Nesse contexto, o capitalismo teria criado mecanismos valorativos que a pandemia trouxe à tona “de uma maneira brutal”, revelando que as vidas que não se constituírem em “corpos-produções” não valem a pena ser vividas. Segundo ele, “políticas da morte” emergiram nessa conjuntura. “Podemos pensar o tema da necropolítica como uma biopolítica contemporânea do capitalismo mais perverso que vivemos hoje, que é o capitalismo neoliberal”, disse.
Outro tema discutido pelo palestrante foi o descaso do homem com a natureza. Para ele, a pandemia “nos mostrou o desprezo que temos com a Terra enquanto ‘Gaia’”, pois vemos a natureza apenas como meio de produção de capital. “Nós desprezamos as montanhas enquanto bem desta Terra, porque a montanha é vista como reserva de ferro, lugar a ser explorado; nós desprezamos os rios como bem desta Terra, fruição da vida, porque o rio é olhado, sob a ordem capitalista, como um lugar que esconde recursos que temos que tirar para enriquecer, desprezamos as matas e as florestas, os animais e as plantas, e boa parte dos humanos”, salientou, completando: “Ou a gente defende Gaia, ou não há qualquer forma de defesa”.
Desequilíbrio
O meteorologista Paulo Nobre falou sobre os impactos ambientais provocados pelo homem, e o papel humano na evolução. “Nossa participação no equilíbrio de Gaia tem gerado ruptura nos processos naturais, e o planeta responde ao desequilíbrio introduzido pelas nossas atividades”, disse, lembrando a multiplicação na quantidade de desastres naturais e eventos climáticos extremos, em relação ao passado. Para ele, nesse contexto, o capital não tem valor. “A única coisa que tem valor em um ambiente assim, entre seres humanos, é a ajuda de um ao outro”, apontou.

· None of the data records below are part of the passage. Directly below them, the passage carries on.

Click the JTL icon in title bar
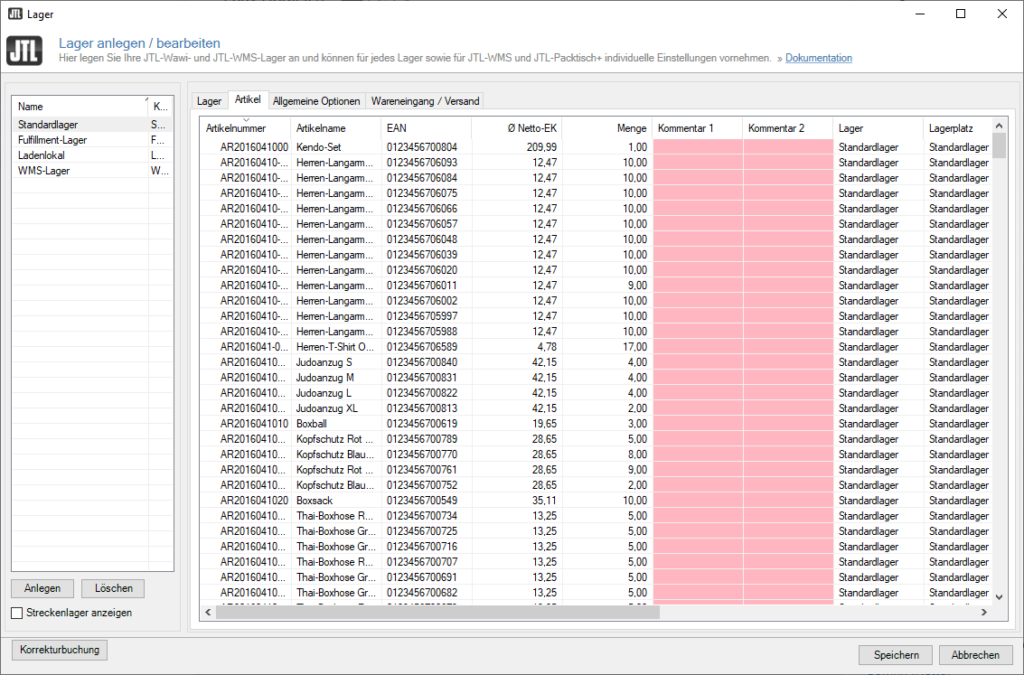The height and width of the screenshot is (675, 1024). pos(15,14)
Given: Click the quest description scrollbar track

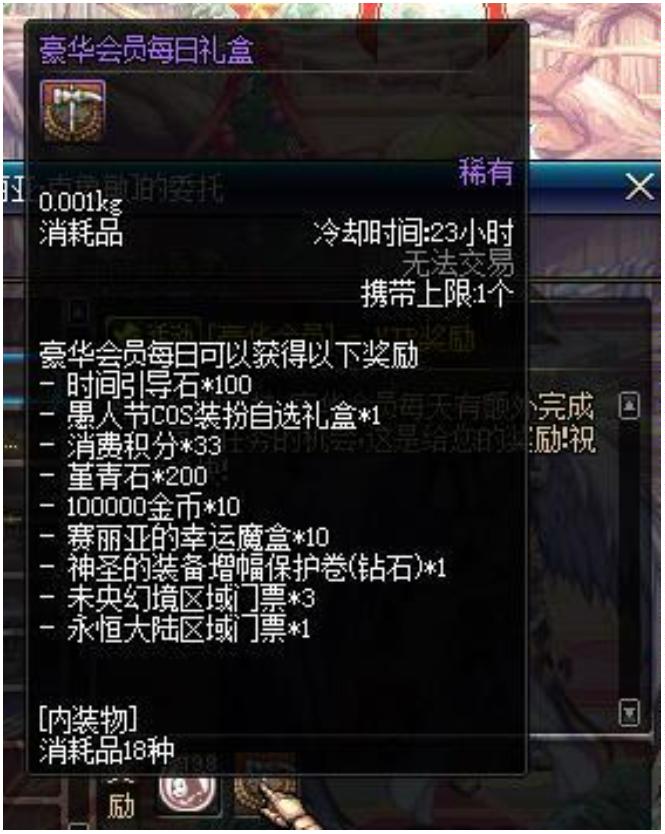Looking at the screenshot, I should (x=629, y=558).
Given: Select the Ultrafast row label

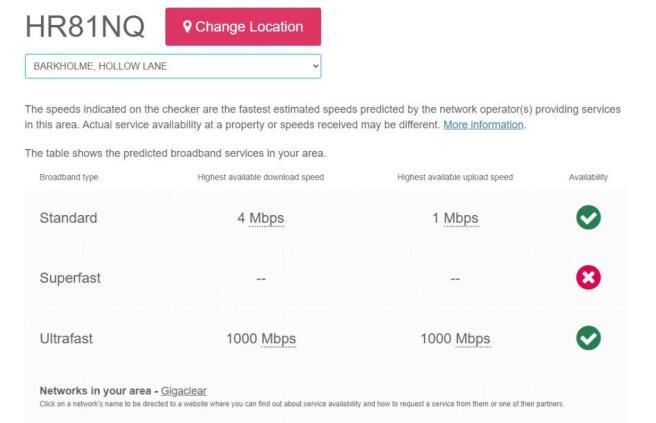Looking at the screenshot, I should (66, 339).
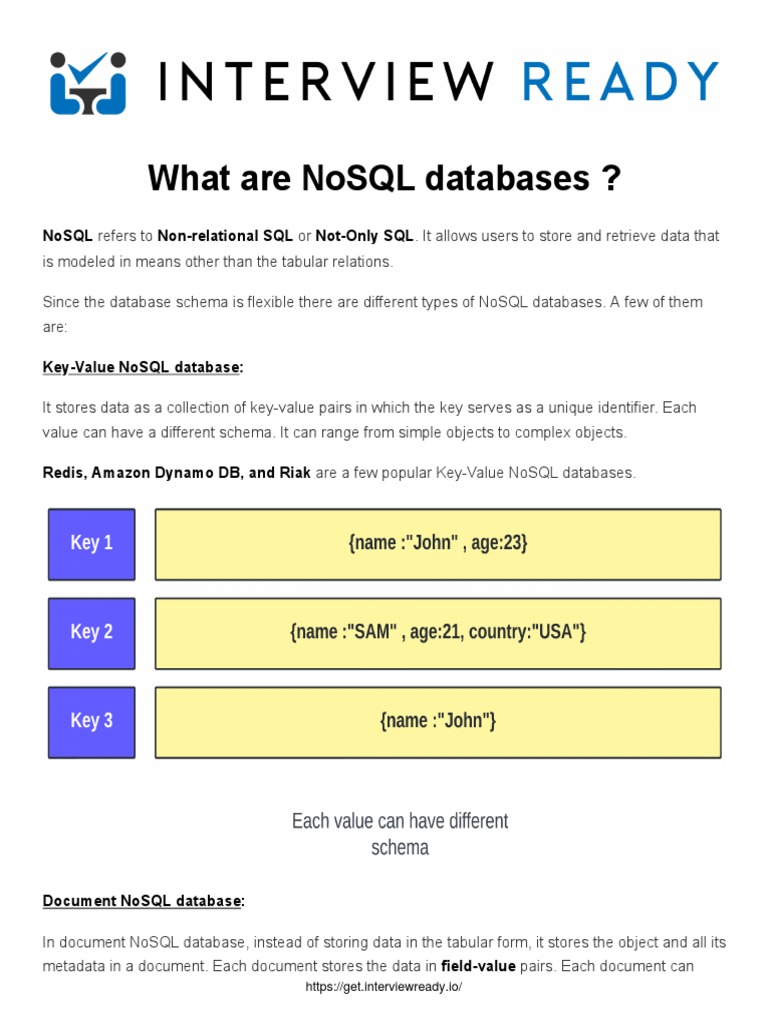Click the blue Key 2 box

point(91,633)

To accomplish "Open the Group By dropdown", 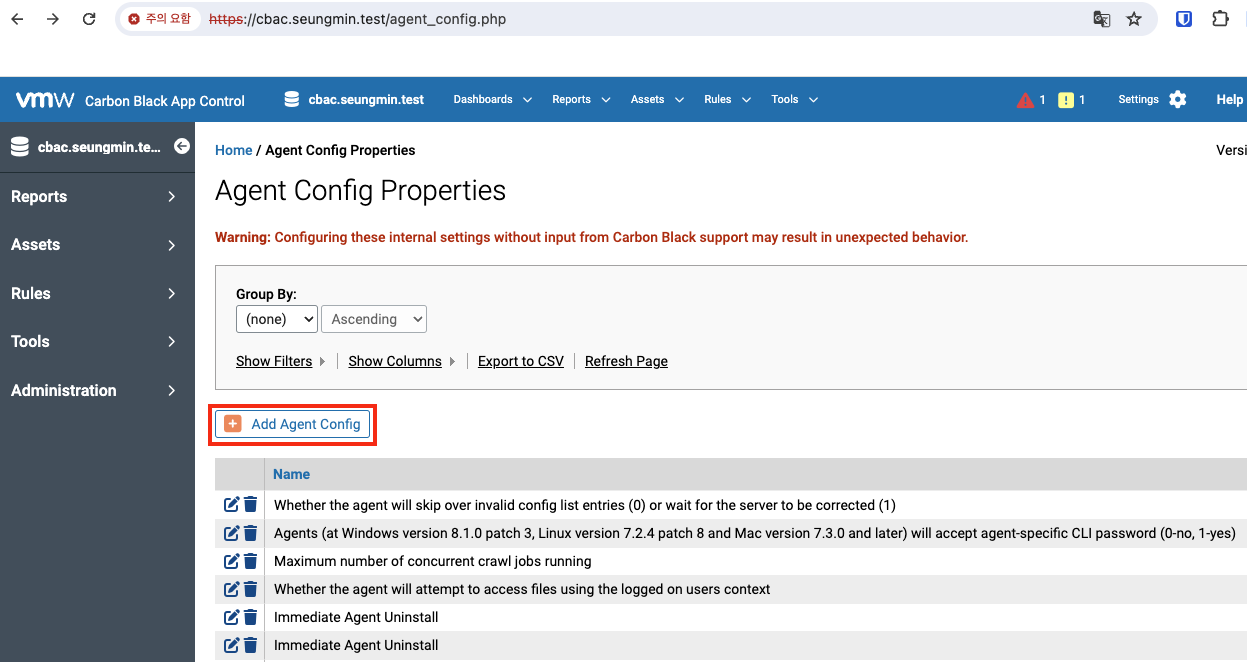I will click(x=277, y=319).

De acordo com o cientista, o impacto climático culmina na indisponibilidade de alimentos e água e no aumento da pobreza. “Os últimos mamutes da Terra morreram de sede”, revelou. “Era um indicador de que a capacidade de suporte do meio ambiente para a vida era fundamental: independentemente de quem era o chefe, quem tinha mais ou menos, na medida em que o recurso natural da vida cessou, cessaram os elefantes”. Em seguida, ele lembrou que em 2014 e 2015, o Nordeste Brasileiro sofreu sua maior seca já registrada, e alertou: “o que aconteceu com os elefantes pode acontecer conosco”.
Ao citar civilizações antigas que desapareceram, Nobre sugeriu que sociedades não igualitárias que exploram os recursos naturais provocam a própria extinção. Esse processo se daria, primeiro, pelo esgotamento dos recursos naturais e, além disso, pela depreciação do capital, após um pico de valorização. Segundo ele, os primeiros a sofrer seriam as classes desfavorecidas, mas, na ausência daqueles que produziam o capital, também a elite desaparecia.
Para evitar esse trágico fim, a solução seria criar um futuro sustentável, desenvolvendo uma nova relação com o planeta e convivendo em harmonia com os povos das florestas e com o ambiente que nos cerca. Para o cientista, o poder de transformação está nas nossas escolhas. “Precisamos introduzir o amor, próprio e por tudo que há, para que possamos contar, um dia, essa história: ‘nós vivíamos em um mundo assim, e nós fizemos a opção’”, ressaltou.